Away with the Manger is set in the mythical Middle-American town of Harville. The narrator is Jackson Grim, a newspaper columnist. The players, however, are the Christians (Pastor Marty Karlsen, and Deacon-cum-hardware store owner Immer Wright) and the forces of secularism (Dierdra Bergman Freep, president of Atheists Against Mangers, and the complicit city council). The crux is the crèche. And when the columnist/narrator publishes a reader's parody of a favorite carol (hence the book's title), public discussion and Christian activism are galvanized.
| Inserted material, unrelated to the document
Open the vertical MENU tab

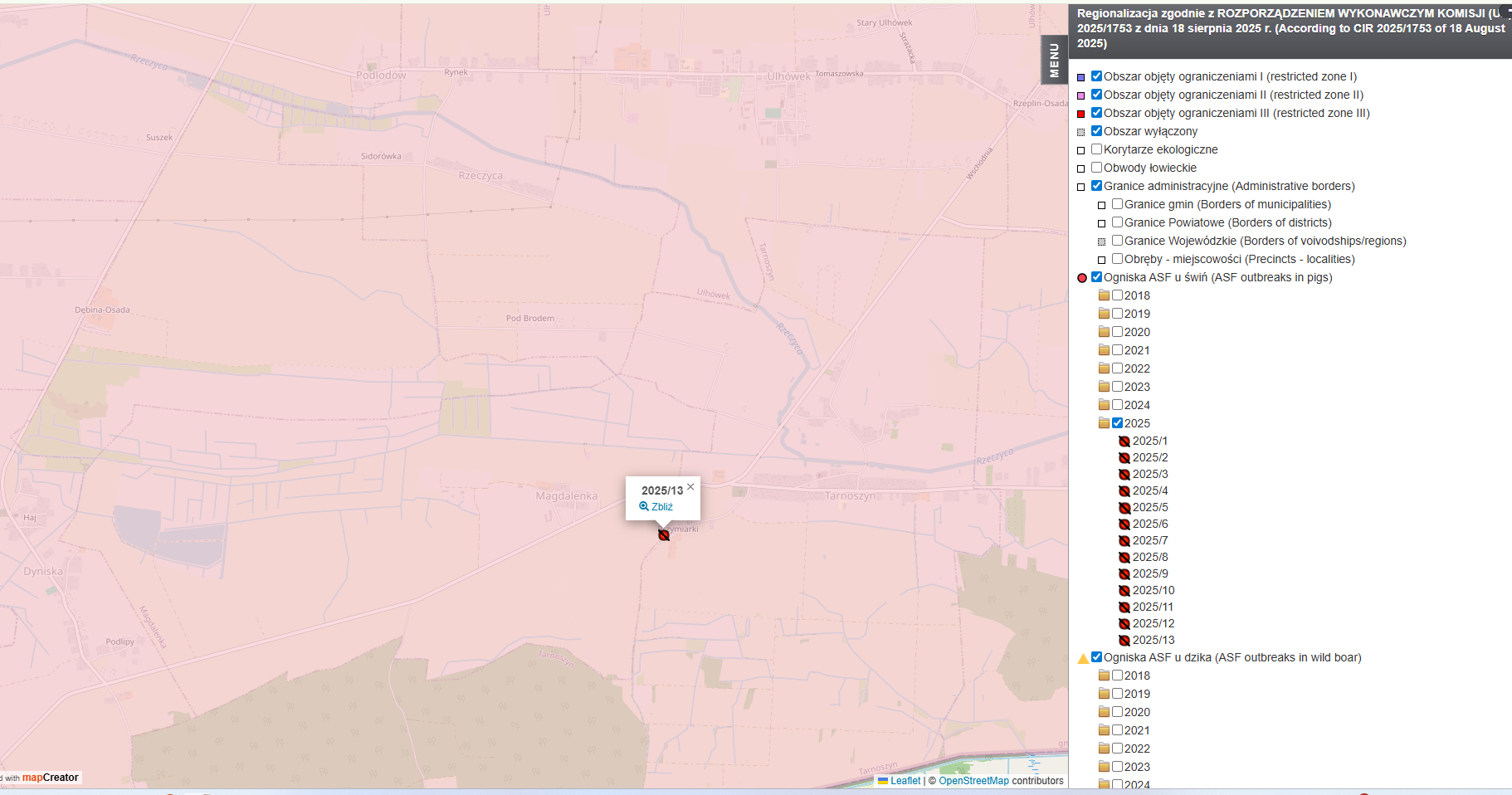[1054, 60]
The book offers many moments of gentle humor and embarrassing self-recognition. In addition to the somewhat lame carol parodies, there is some very nice prose. A sample:

Christmas is an endless winter of expectations. The child thinks, I hope I don't get clothes, while the parent thinks, She's really going to like the turtleneck and leggings. The mother ponders all the possibilities. I just don't want him to put it off and spend too much, she says to herself, while the husband thinks, Next year I'm not going to put it off and spend so much, but at least she'll be happy with this rhinestone hair dryer.)
The husband then focuses on himself. After a harrowing evening of traffic, zigzagging through endless hordes of equally clueless husbands, he muses, Just once, just one Christmas, may it not be a tie. Or a sweater. Or a book that someone else wanted to read-someone who hopes you'll leave it lying around so they can pick it up. Just once let it be something that makes me feel like a child again.
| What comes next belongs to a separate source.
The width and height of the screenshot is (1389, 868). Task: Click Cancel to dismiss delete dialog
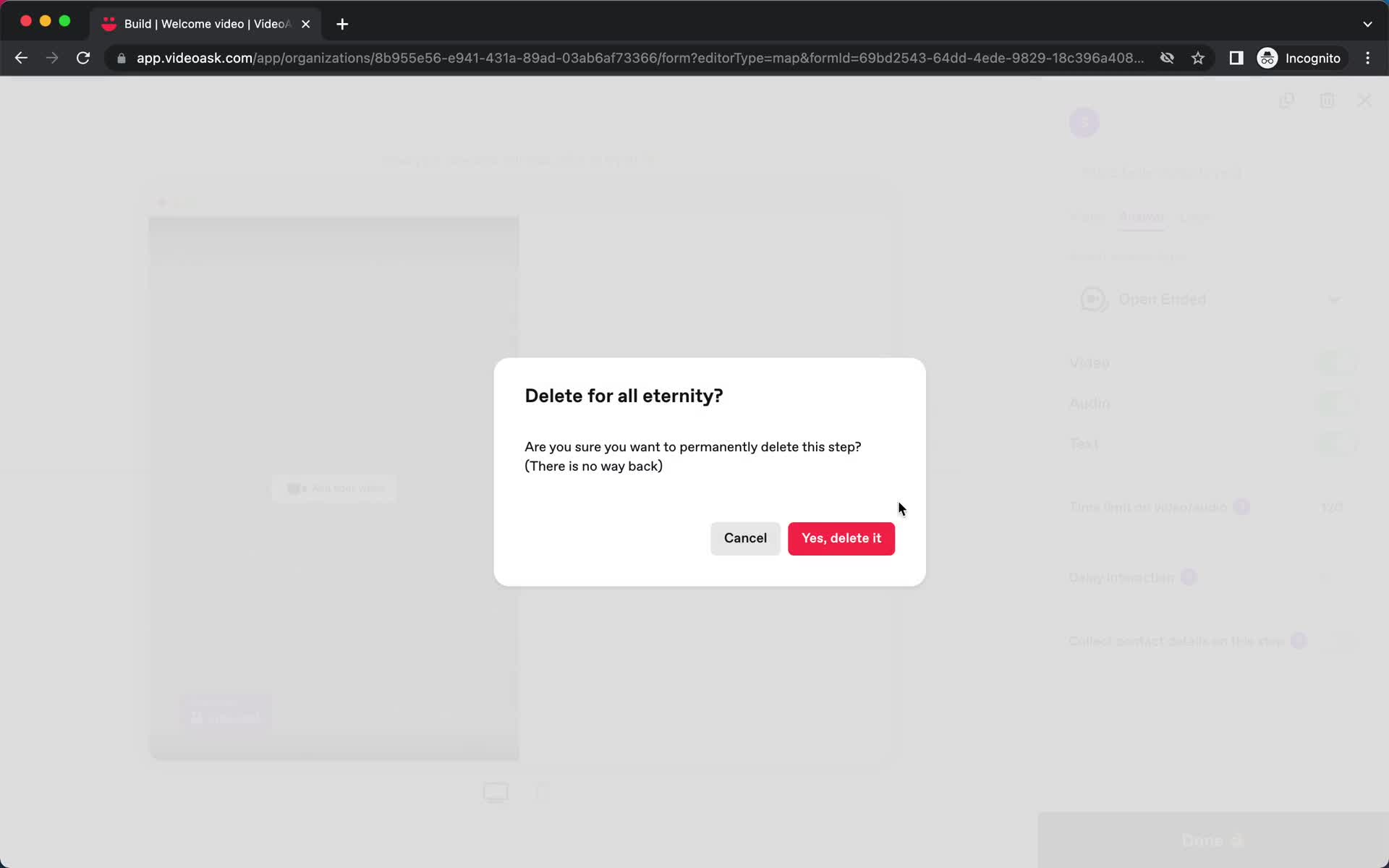745,538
The story's resolution rests on God using the foolishness of this world to confound the wise: a retarded boy becomes the vehicle for salvation. But while the resolution works for a small town's grassroots saints, a similar solution would be hard to imagine on a national, culture-wide scale. Yet, wars are won one battle at a time; and battles are won, one skirmish at a time. Oh, but that's the wrong metaphor. Read Away with the Mangerto find the right one.

Worth Mentioning
A good book to read alongside Howard Butt's Renewing America's Soul(see review beginning on p. 59) is In Ordinary Time: Healing the Wounds of the Heart, by Roberta C. Bondi (Abingdon, 205 pp.; $16.95, hardcover). A sequel to Bondi's Memories of God: Theological Reflections on a Life(excerpted in ct, July 17, 1995, pp. 43-45), this new book takes the form of letters to a fictional friend who desires a deeper experience of prayer. As she did in Memories of God, Bondi tells stories from her own life interwoven with theological reflections grounded in her sustained encounter with the Desert Fathers of the early church. Prayer, she insists, is "such an ordinary, everyday mundane thing"-we must get rid of the notion that it is only for extraordinarily holy people-and yet "the healing work of prayer … is still mightily mysterious. It has a long-term quality to it that both shapes and helps us understand the past and future at the same time." For Bondi, such healing prayer entails "the painful work of introspection and memory" modeled in her autobiographical probings.